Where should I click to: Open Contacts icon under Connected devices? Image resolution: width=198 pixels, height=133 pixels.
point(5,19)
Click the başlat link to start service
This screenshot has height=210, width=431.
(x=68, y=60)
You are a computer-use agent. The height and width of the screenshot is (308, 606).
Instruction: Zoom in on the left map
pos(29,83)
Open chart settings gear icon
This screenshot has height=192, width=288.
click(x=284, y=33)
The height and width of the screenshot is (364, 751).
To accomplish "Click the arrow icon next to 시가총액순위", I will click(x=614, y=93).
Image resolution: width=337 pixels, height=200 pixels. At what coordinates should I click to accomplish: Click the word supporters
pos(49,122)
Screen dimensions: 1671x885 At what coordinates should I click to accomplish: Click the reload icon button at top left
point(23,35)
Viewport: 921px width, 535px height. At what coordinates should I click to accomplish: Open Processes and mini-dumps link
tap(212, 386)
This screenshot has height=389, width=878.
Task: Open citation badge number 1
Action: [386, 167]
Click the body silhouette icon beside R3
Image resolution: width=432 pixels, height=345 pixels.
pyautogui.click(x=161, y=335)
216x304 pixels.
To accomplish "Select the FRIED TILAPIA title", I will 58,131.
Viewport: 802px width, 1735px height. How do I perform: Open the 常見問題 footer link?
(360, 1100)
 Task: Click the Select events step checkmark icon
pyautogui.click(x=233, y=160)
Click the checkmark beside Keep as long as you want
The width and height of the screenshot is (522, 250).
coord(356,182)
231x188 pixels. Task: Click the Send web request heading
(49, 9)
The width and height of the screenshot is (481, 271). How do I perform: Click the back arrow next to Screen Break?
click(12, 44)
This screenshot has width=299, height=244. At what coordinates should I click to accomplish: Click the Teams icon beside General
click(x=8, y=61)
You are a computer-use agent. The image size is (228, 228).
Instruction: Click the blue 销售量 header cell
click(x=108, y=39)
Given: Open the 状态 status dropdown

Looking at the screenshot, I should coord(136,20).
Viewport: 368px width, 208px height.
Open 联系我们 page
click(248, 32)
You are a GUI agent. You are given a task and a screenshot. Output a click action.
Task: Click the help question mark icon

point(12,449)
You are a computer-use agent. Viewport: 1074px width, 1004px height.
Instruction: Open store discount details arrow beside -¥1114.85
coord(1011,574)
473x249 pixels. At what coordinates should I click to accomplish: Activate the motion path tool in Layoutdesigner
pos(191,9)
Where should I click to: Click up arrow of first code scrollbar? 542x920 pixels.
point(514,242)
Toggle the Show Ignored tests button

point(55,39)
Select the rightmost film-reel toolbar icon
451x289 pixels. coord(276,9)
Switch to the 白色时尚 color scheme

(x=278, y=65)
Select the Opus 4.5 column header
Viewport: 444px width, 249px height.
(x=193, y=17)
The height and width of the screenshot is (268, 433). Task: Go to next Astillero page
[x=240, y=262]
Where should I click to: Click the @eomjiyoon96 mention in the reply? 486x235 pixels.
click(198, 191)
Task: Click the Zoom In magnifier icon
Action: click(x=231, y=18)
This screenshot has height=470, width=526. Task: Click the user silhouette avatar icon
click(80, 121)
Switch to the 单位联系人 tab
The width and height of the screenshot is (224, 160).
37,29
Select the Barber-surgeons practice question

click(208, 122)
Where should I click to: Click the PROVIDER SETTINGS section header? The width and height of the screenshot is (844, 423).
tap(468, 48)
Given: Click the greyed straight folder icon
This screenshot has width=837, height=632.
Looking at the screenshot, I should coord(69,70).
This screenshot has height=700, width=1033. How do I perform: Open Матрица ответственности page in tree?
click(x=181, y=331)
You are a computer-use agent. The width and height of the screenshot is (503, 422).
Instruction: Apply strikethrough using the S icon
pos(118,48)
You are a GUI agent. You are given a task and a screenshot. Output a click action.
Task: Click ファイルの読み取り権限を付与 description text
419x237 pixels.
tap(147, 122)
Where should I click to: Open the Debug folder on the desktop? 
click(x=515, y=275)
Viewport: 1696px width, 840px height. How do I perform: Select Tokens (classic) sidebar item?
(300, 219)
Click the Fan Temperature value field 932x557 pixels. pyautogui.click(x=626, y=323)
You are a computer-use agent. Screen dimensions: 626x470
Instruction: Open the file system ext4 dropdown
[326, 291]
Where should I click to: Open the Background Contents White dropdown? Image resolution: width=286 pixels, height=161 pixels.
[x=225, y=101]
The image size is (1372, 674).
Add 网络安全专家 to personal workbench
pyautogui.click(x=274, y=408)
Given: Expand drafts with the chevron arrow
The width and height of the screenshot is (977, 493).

● ● ● ● ●

* **EXERCISE DETAILS**
Transcribe the full listing exactly, keeping every word as it is.

* **SOLUTION FOR THIS PROBLEM**
Where should I click to: Open Contacts icon under Connected devices? Image resolution: width=198 pixels, height=133 pixels.
point(5,19)
Click the başlat link to start service
This screenshot has height=210, width=431.
(x=68, y=60)
You are a computer-use agent. The height and width of the screenshot is (308, 606).
Instruction: Zoom in on the left map
pos(29,83)
Open chart settings gear icon
This screenshot has height=192, width=288.
click(x=284, y=33)
The height and width of the screenshot is (364, 751).
To accomplish "Click the arrow icon next to 시가총액순위", I will click(x=614, y=93).
Image resolution: width=337 pixels, height=200 pixels. At what coordinates should I click to accomplish: Click the word supporters
pos(49,122)
Screen dimensions: 1671x885 At what coordinates should I click to accomplish: Click the reload icon button at top left
point(23,35)
Viewport: 921px width, 535px height. At what coordinates should I click to accomplish: Open Processes and mini-dumps link
tap(212, 386)
This screenshot has height=389, width=878.
Task: Open citation badge number 1
Action: [386, 167]
Click the body silhouette icon beside R3
Image resolution: width=432 pixels, height=345 pixels.
pyautogui.click(x=161, y=335)
216x304 pixels.
To accomplish "Select the FRIED TILAPIA title", I will 58,131.
Viewport: 802px width, 1735px height. How do I perform: Open the 常見問題 footer link?
(360, 1100)
 Task: Click the Select events step checkmark icon
pyautogui.click(x=233, y=160)
Click the checkmark beside Keep as long as you want
The width and height of the screenshot is (522, 250).
coord(356,182)
231x188 pixels. Task: Click the Send web request heading
(49, 9)
The width and height of the screenshot is (481, 271). How do I perform: Click the back arrow next to Screen Break?
click(12, 44)
This screenshot has width=299, height=244. At what coordinates should I click to accomplish: Click the Teams icon beside General
click(x=8, y=61)
You are a computer-use agent. The image size is (228, 228).
Instruction: Click the blue 销售量 header cell
click(x=108, y=39)
Given: Open the 状态 status dropdown

Looking at the screenshot, I should coord(136,20).
Viewport: 368px width, 208px height.
Open 联系我们 page
click(248, 32)
You are a GUI agent. You are given a task and a screenshot. Output a click action.
Task: Click the help question mark icon

point(12,449)
You are a computer-use agent. Viewport: 1074px width, 1004px height.
Instruction: Open store discount details arrow beside -¥1114.85
coord(1011,574)
473x249 pixels. At what coordinates should I click to accomplish: Activate the motion path tool in Layoutdesigner
pos(191,9)
Where should I click to: Click up arrow of first code scrollbar? 542x920 pixels.
point(514,242)
Toggle the Show Ignored tests button

point(55,39)
Select the rightmost film-reel toolbar icon
451x289 pixels. coord(276,9)
Switch to the 白色时尚 color scheme

(x=278, y=65)
Select the Opus 4.5 column header
Viewport: 444px width, 249px height.
(x=193, y=17)
The height and width of the screenshot is (268, 433). Task: Go to next Astillero page
[x=240, y=262]
Where should I click to: Click the @eomjiyoon96 mention in the reply? 486x235 pixels.
click(198, 191)
Task: Click the Zoom In magnifier icon
Action: click(x=231, y=18)
This screenshot has height=470, width=526. Task: Click the user silhouette avatar icon
click(80, 121)
Switch to the 单位联系人 tab
The width and height of the screenshot is (224, 160).
37,29
Select the Barber-surgeons practice question

click(208, 122)
Where should I click to: Click the PROVIDER SETTINGS section header? The width and height of the screenshot is (844, 423).
tap(468, 48)
Given: Click the greyed straight folder icon
This screenshot has width=837, height=632.
Looking at the screenshot, I should coord(69,70).
This screenshot has height=700, width=1033. How do I perform: Open Матрица ответственности page in tree?
click(x=181, y=331)
You are a computer-use agent. The width and height of the screenshot is (503, 422).
Instruction: Apply strikethrough using the S icon
pos(118,48)
You are a GUI agent. You are given a task and a screenshot. Output a click action.
Task: Click ファイルの読み取り権限を付与 description text
419x237 pixels.
tap(147, 122)
Where should I click to: Open the Debug folder on the desktop? 
click(x=515, y=275)
Viewport: 1696px width, 840px height. How do I perform: Select Tokens (classic) sidebar item?
(300, 219)
Click the Fan Temperature value field 932x557 pixels. pyautogui.click(x=626, y=323)
You are a computer-use agent. Screen dimensions: 626x470
Instruction: Open the file system ext4 dropdown
[326, 291]
Where should I click to: Open the Background Contents White dropdown? Image resolution: width=286 pixels, height=161 pixels.
[x=225, y=101]
The image size is (1372, 674).
Add 网络安全专家 to personal workbench
pyautogui.click(x=274, y=408)
Given: Expand drafts with the chevron arrow
The width and height of the screenshot is (977, 493).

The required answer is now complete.